That's exactly why I want them to squeeze out, even forcibly, the things they worked hard on and the achievements they can point to.

"I couldn't hit 100 million yen! Sorry!"

But you know — I want them to make the case: "I worked hard on this, and got this result, right?"

Of course I don't accept all of it, but this is a game. You can't join the match without playing your cards, right? I want them to play the best card in their hand.

As a result, there will be times they lose the game (the salary doesn't change much). But by re-examining the points they worked hard on, I think it becomes clearer what to do next.

"I didn't hit 100 million in sales.
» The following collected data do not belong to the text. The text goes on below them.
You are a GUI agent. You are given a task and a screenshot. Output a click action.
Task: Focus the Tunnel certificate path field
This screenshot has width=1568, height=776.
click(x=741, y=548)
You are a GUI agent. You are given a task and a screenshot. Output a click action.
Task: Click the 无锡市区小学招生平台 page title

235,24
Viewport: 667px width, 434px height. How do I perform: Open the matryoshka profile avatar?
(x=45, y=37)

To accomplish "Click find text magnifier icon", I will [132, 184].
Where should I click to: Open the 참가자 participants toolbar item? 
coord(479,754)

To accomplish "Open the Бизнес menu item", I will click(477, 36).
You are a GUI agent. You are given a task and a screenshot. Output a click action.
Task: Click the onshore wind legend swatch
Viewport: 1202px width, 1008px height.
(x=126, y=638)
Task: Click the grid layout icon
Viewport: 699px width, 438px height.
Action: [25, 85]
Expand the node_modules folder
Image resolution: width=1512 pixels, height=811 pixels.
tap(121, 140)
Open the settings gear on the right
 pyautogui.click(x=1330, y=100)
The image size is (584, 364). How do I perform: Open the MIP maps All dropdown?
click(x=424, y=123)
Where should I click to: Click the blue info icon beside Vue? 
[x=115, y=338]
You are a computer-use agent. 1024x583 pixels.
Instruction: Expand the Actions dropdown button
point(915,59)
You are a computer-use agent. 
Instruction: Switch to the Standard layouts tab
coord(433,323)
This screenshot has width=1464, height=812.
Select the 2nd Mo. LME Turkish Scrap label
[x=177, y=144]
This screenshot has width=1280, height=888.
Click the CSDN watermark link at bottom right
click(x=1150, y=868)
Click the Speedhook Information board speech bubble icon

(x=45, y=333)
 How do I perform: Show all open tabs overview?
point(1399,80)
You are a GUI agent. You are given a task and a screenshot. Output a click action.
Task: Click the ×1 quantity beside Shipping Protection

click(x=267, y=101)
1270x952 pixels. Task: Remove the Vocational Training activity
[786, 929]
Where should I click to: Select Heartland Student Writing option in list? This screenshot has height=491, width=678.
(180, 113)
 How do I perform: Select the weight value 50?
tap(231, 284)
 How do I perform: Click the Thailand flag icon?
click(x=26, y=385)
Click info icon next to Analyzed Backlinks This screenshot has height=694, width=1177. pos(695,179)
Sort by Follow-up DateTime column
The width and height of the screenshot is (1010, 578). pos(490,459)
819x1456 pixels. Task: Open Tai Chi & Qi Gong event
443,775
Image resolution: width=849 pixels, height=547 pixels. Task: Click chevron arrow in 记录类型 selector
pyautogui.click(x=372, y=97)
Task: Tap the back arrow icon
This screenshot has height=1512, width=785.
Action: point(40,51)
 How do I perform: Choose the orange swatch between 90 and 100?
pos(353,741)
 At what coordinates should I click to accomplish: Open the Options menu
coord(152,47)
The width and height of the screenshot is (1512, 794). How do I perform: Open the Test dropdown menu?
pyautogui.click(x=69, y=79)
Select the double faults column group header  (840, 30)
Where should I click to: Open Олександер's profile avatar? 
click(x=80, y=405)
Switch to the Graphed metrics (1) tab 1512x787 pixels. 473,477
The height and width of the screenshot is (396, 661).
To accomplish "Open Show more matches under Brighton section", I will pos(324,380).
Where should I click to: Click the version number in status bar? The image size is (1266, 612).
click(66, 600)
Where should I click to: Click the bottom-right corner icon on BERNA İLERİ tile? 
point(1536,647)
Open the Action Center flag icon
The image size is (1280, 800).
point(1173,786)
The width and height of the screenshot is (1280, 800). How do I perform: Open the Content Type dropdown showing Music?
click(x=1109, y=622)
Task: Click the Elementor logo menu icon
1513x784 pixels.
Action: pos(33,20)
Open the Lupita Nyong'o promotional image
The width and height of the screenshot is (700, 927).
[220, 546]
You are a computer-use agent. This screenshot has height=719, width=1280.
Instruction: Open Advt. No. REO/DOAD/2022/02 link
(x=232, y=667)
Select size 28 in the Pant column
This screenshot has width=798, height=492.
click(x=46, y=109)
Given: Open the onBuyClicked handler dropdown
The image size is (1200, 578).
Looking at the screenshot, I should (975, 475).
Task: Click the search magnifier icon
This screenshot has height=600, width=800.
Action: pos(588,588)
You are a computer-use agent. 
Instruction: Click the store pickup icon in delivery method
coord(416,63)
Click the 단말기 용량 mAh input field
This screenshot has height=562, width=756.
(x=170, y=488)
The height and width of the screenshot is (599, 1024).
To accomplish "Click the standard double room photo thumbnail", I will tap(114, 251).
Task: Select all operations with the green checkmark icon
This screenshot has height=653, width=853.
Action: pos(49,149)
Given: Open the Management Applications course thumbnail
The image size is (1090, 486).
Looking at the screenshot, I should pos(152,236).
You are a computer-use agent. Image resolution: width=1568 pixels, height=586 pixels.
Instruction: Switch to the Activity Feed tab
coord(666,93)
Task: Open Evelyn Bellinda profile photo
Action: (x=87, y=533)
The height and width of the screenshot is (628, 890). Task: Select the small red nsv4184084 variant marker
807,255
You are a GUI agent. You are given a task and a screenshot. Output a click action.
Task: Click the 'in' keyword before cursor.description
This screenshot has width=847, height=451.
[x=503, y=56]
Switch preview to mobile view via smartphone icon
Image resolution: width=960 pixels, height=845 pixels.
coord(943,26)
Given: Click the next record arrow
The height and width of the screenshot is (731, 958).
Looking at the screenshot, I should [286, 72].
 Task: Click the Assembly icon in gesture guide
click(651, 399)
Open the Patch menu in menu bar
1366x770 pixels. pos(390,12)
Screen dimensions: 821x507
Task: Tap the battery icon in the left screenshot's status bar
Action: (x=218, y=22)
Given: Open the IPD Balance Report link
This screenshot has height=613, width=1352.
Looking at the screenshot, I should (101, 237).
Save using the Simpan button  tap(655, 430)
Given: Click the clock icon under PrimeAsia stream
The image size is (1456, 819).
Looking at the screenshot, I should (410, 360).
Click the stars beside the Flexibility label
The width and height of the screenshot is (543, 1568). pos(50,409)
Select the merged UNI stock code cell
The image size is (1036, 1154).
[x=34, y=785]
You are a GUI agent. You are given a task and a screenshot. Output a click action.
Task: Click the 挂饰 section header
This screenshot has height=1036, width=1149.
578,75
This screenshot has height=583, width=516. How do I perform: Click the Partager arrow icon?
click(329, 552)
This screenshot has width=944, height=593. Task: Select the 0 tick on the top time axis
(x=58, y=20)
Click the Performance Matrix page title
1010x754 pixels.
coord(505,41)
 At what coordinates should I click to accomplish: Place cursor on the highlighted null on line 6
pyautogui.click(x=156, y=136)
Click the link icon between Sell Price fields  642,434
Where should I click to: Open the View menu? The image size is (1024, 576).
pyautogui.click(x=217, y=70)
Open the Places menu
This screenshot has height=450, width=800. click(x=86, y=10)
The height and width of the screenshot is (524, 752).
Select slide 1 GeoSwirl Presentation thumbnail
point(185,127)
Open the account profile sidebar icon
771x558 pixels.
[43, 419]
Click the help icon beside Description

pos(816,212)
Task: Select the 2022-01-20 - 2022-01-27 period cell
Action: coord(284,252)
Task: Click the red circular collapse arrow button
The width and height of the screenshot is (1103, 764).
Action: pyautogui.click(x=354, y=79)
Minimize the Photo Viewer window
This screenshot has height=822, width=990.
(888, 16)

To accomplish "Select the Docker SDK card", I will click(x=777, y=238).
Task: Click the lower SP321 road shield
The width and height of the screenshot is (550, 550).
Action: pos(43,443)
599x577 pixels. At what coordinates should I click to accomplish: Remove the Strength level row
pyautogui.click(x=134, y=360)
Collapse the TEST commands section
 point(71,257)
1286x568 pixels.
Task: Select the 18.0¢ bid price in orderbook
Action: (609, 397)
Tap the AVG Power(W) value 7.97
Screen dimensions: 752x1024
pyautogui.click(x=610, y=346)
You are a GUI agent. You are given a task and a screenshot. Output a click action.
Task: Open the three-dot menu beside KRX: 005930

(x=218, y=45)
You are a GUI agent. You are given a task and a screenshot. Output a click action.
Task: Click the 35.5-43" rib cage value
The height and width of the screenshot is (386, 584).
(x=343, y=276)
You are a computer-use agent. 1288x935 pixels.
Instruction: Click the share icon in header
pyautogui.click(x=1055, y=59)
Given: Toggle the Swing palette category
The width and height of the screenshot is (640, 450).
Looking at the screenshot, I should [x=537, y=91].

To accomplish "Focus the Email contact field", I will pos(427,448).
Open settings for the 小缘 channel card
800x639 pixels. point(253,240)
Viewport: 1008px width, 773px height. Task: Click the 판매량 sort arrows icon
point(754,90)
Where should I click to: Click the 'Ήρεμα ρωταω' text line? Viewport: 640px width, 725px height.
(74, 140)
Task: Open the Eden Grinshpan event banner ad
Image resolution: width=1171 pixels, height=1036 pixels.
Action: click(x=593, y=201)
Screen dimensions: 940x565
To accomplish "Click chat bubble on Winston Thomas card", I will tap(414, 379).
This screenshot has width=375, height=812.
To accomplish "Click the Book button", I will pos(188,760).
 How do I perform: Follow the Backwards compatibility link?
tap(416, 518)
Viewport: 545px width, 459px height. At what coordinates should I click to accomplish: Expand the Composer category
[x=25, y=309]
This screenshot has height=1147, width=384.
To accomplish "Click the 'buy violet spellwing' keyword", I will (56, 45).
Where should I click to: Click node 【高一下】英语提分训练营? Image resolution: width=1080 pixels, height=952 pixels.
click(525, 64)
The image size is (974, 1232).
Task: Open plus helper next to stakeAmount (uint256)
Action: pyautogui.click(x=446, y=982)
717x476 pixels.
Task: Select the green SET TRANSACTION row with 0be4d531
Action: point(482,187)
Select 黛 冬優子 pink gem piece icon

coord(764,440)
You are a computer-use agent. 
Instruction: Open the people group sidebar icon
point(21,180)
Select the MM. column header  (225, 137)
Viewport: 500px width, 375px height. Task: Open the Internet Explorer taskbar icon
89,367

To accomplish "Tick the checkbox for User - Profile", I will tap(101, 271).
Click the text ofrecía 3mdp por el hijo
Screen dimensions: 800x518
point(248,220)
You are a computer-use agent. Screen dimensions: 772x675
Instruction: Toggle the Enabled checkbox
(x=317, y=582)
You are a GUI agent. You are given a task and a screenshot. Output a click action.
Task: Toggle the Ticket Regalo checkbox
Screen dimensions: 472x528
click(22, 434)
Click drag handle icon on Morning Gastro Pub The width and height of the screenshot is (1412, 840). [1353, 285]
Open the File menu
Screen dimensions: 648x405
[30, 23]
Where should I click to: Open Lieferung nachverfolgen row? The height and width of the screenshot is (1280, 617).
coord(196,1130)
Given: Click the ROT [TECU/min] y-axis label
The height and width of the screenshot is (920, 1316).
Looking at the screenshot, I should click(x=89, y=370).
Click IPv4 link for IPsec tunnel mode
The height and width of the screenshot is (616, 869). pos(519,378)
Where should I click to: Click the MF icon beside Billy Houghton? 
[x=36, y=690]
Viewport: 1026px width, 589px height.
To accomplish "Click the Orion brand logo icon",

I'll do my best next term."

A review like that is not the least bit interesting from the evaluator's side, so when everyone reading this fills out their evaluation sheet, why not write it a little on the generous side — enough to feel slightly embarrassed by your own self-promotion?

Performance and process

Performance is a concrete achievement standard that can be expressed in numbers.

For example, "bring in 100 million yen in sales" is a clear performance standard.

Process, by contrast, is the so-called effort standard, like "make 100 cold calls every day."

For newcomers, the evaluation weight is mainly on process, but as your grade rises, evaluation comes to look only at performance.

But think about it carefully.

Performance simply lies at the end of process, so the two are actually the same thing.

If, as a result, a process doesn't produce much performance, then you just review that process.

For that too, reflecting on the process becomes very important.

If that reflection tries to hunt for reasons you couldn't do it, it won't be a very effective reflection.

By searching for the good points within the process you carried out — even forcibly — you can do a positive reflection on the process, and that in turn feeds into setting the next process.

So please, everyone, make your case with all your might at your review.

To make that case, look back on your own process and search for the good points.

They're definitely there.

Because you worked hard, after all.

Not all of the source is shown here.